===== TASK INPUTS =====

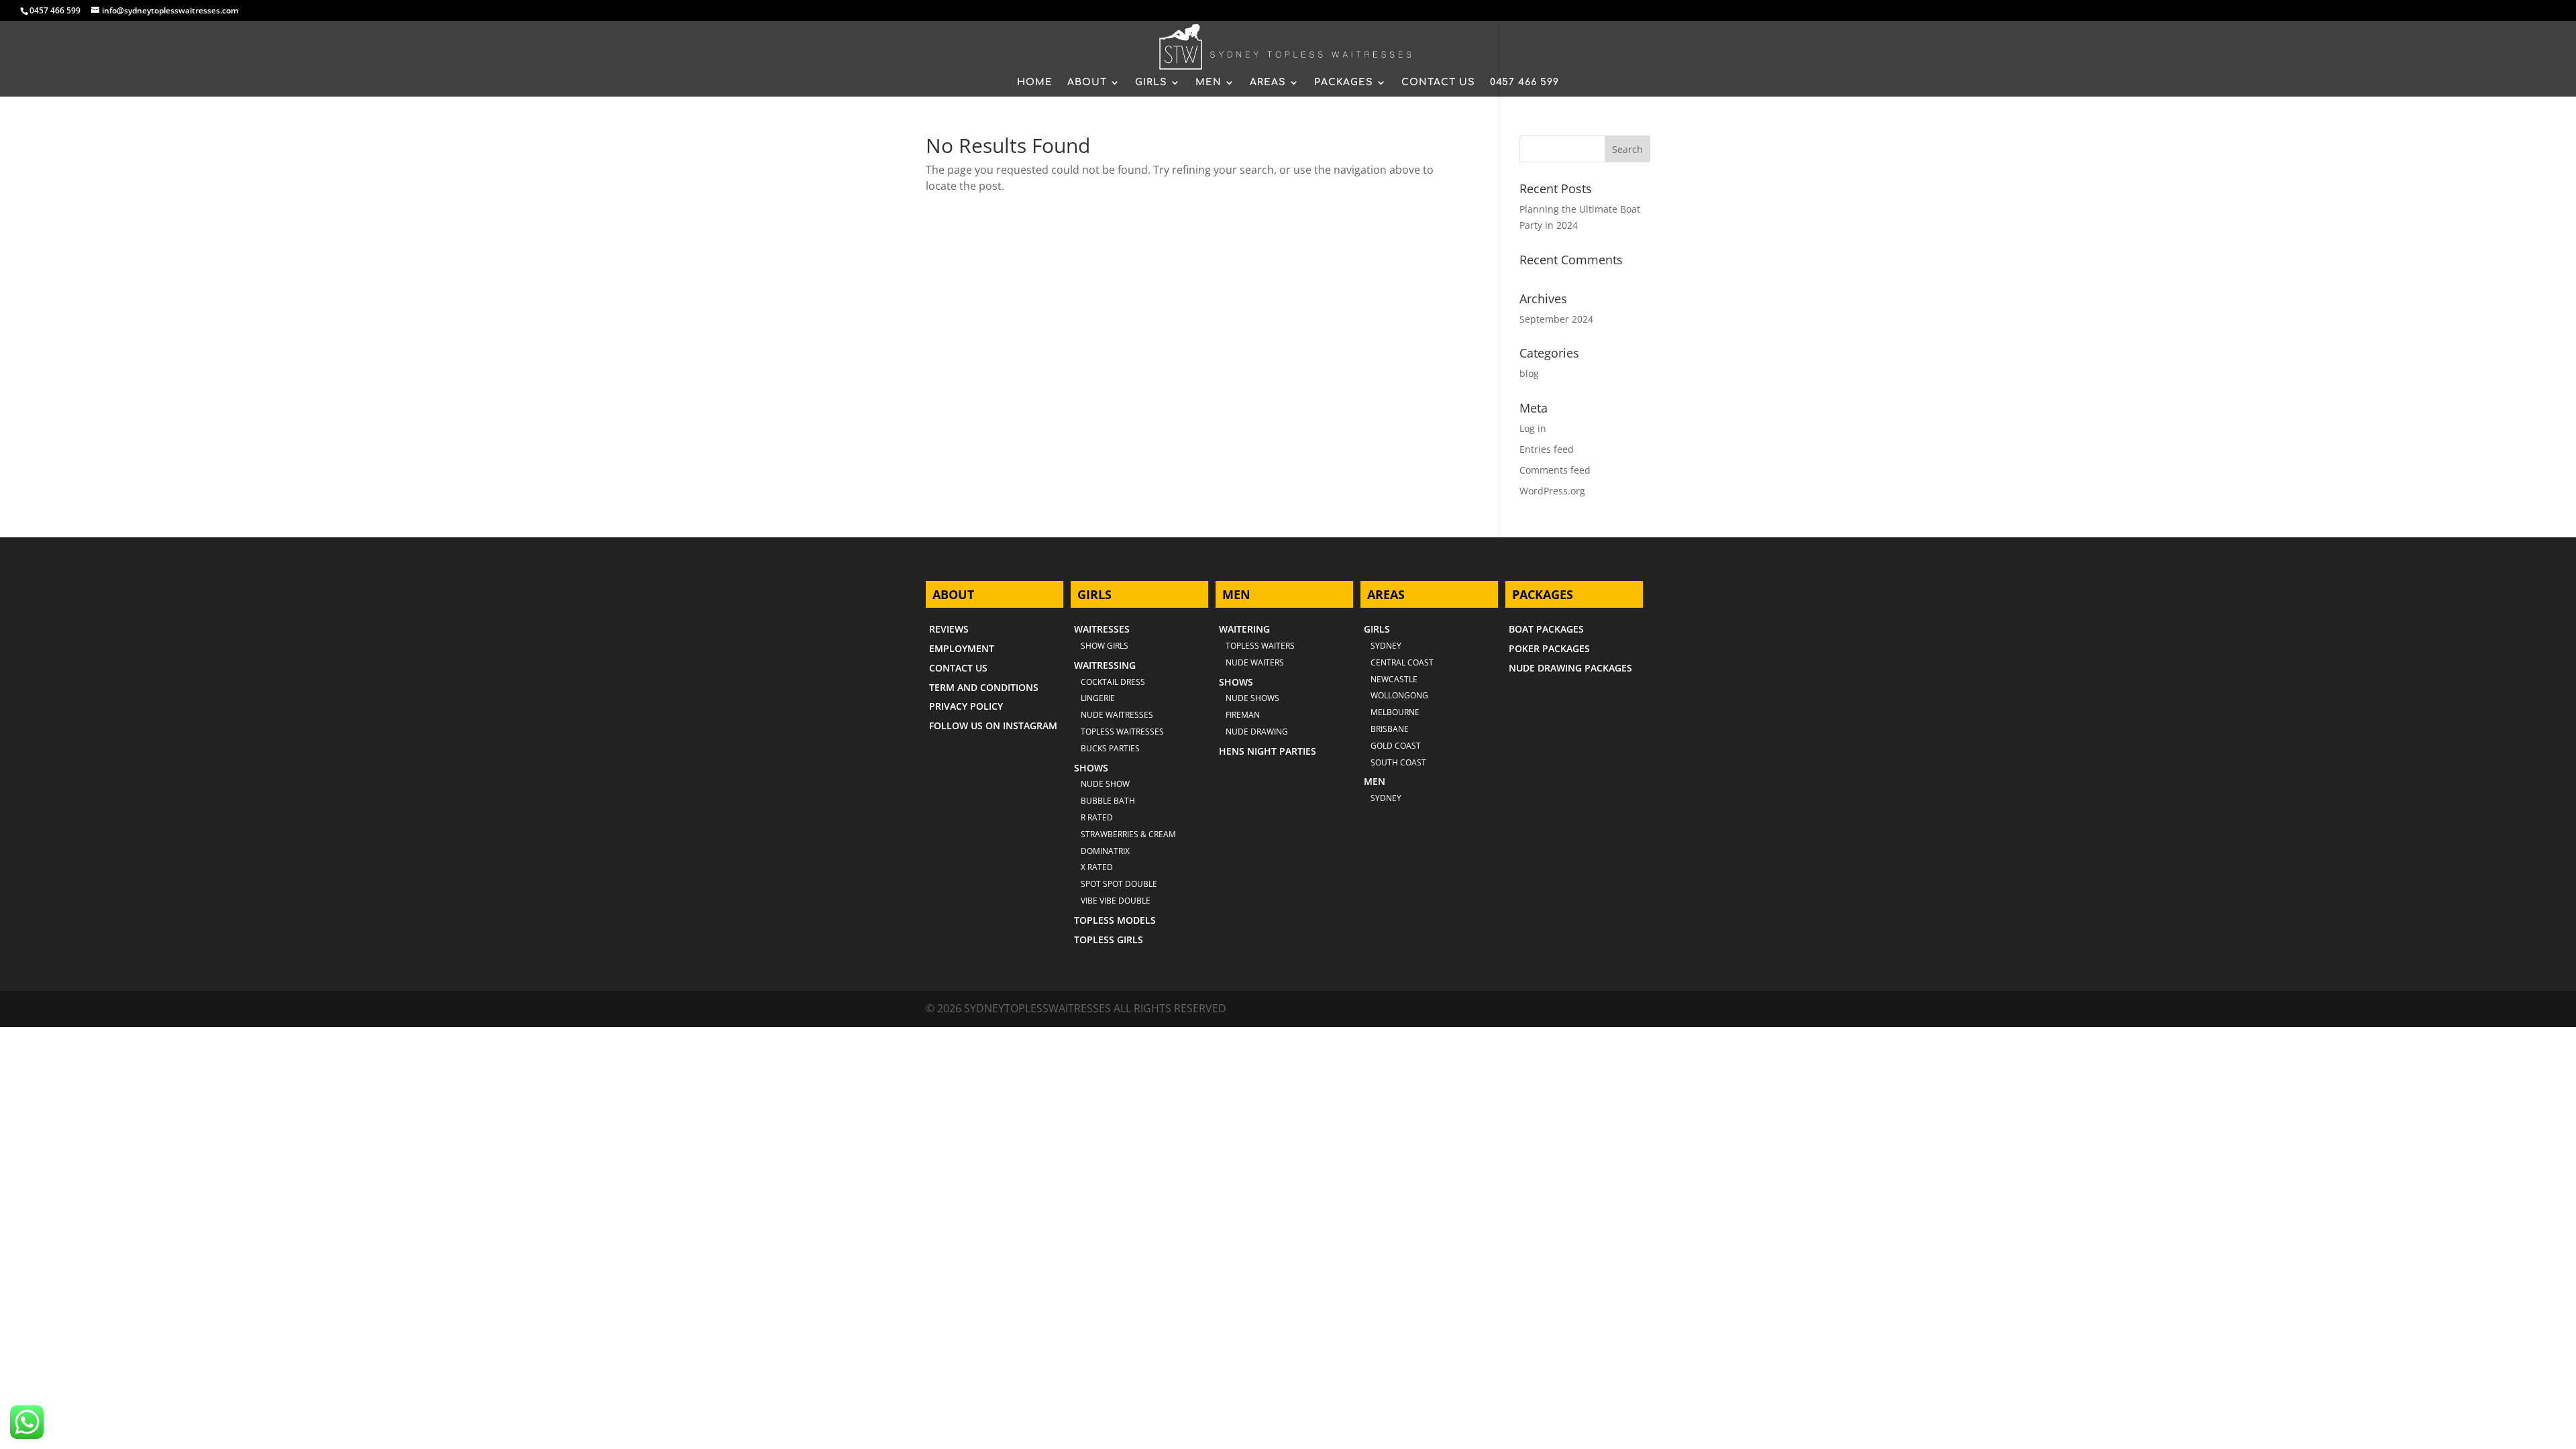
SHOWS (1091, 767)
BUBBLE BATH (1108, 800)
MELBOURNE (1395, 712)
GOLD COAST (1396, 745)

=====
===== TASK INPUTS =====

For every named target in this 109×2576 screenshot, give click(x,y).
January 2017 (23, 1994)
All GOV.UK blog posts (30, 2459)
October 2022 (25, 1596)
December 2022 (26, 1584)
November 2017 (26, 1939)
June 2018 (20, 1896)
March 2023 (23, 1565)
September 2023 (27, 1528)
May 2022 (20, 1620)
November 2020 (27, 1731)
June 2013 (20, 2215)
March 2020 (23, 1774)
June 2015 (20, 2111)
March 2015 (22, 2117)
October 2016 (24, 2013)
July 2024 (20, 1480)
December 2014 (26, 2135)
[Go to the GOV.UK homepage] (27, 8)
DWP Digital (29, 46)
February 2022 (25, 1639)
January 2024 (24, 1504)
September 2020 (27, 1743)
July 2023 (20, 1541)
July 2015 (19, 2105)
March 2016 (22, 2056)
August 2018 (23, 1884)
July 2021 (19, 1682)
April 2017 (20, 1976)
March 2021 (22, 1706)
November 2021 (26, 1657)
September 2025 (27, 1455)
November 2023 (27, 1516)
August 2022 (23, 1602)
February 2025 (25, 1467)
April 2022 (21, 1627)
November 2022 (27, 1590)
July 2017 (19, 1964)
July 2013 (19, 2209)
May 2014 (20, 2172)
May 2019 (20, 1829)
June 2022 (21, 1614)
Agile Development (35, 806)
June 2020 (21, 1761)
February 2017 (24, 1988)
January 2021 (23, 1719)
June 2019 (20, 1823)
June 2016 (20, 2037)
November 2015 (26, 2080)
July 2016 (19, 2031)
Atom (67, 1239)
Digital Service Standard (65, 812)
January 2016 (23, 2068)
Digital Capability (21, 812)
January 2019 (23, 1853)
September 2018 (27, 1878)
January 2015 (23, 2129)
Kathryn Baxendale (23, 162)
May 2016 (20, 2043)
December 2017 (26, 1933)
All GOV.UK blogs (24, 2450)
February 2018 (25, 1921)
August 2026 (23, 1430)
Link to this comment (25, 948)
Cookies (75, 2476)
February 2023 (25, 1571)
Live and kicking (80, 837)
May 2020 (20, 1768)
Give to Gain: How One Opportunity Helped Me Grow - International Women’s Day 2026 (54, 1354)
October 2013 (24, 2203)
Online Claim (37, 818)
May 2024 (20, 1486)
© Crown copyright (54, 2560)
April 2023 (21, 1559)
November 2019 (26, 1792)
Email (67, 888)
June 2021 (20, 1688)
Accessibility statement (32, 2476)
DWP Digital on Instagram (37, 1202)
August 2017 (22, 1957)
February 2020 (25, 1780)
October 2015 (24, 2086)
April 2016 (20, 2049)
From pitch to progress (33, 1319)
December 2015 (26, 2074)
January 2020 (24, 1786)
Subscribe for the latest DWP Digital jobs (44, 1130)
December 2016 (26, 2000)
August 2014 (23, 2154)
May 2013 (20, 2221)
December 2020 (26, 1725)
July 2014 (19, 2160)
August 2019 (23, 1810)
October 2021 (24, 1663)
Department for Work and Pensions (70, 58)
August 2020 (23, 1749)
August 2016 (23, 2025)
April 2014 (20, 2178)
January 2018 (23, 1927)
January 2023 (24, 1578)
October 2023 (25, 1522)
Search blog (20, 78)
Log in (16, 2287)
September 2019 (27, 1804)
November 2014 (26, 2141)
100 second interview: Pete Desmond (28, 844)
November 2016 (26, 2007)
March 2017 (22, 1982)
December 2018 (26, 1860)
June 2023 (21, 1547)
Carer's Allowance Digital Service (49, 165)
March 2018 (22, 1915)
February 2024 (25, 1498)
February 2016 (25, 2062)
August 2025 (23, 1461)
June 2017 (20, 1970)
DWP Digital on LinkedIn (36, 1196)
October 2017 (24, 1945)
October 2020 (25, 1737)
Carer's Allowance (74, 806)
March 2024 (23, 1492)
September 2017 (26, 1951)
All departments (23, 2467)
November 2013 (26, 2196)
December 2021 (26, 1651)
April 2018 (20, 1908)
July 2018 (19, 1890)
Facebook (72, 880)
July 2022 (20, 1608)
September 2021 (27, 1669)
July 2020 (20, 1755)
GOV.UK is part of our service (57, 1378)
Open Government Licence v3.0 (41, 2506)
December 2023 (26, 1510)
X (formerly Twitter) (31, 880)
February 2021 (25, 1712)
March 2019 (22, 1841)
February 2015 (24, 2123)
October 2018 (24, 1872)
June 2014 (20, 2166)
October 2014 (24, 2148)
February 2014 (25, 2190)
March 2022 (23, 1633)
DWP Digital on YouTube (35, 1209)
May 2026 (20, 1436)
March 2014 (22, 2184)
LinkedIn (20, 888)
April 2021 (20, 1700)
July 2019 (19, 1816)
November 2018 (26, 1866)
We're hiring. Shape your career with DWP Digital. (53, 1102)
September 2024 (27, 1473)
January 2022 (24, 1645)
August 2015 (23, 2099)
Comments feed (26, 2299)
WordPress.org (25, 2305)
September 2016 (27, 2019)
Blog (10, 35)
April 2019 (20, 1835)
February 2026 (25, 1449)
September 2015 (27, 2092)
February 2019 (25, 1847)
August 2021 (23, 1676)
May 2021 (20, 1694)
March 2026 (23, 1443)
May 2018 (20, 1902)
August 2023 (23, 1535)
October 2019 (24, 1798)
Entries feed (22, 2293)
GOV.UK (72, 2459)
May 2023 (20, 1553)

=====
===== TASK INPUTS =====

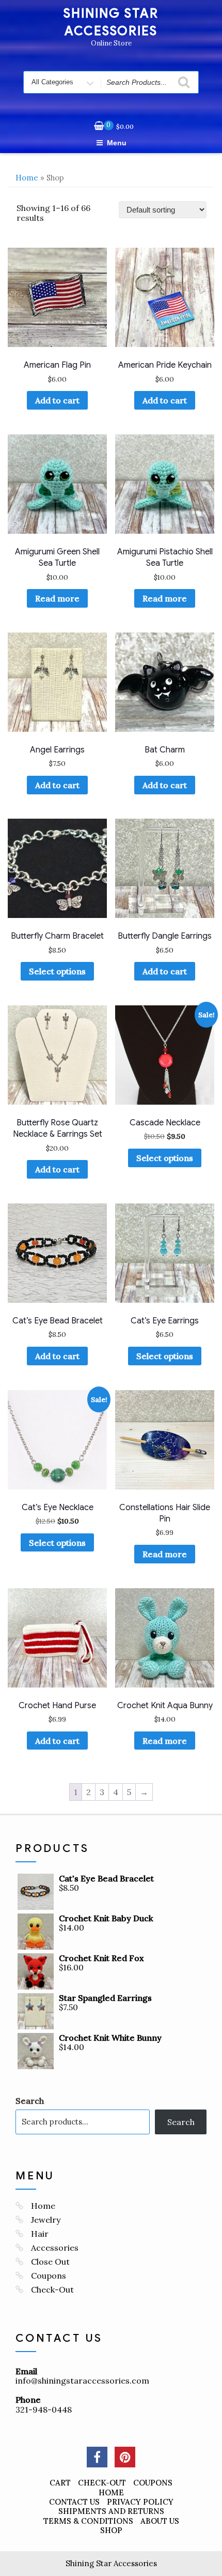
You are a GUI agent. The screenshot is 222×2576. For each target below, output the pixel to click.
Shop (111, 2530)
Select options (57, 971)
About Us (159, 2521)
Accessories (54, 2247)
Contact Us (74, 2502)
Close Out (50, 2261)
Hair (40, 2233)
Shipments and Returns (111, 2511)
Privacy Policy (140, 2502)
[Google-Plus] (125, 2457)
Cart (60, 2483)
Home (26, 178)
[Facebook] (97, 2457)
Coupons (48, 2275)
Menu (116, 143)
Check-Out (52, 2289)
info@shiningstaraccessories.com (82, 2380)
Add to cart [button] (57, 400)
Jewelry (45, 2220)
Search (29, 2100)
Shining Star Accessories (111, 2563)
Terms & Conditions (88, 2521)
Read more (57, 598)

=====

→ GOAL OF THE EXERCISE: Look above for the line containing "June 2020 (21, 1761)". Output from there through the line containing "January 2019 (23, 1853)", exactly and inclusively.

→ TASK OUTPUT:
June 2020 (21, 1761)
February 2017 (24, 1988)
January 2021 (23, 1719)
June 2019 (20, 1823)
June 2016 (20, 2037)
November 2015 (26, 2080)
July 2016 (19, 2031)
Atom (67, 1239)
Digital Service Standard (65, 812)
January 2016 (23, 2068)
Digital Capability (21, 812)
January 2019 (23, 1853)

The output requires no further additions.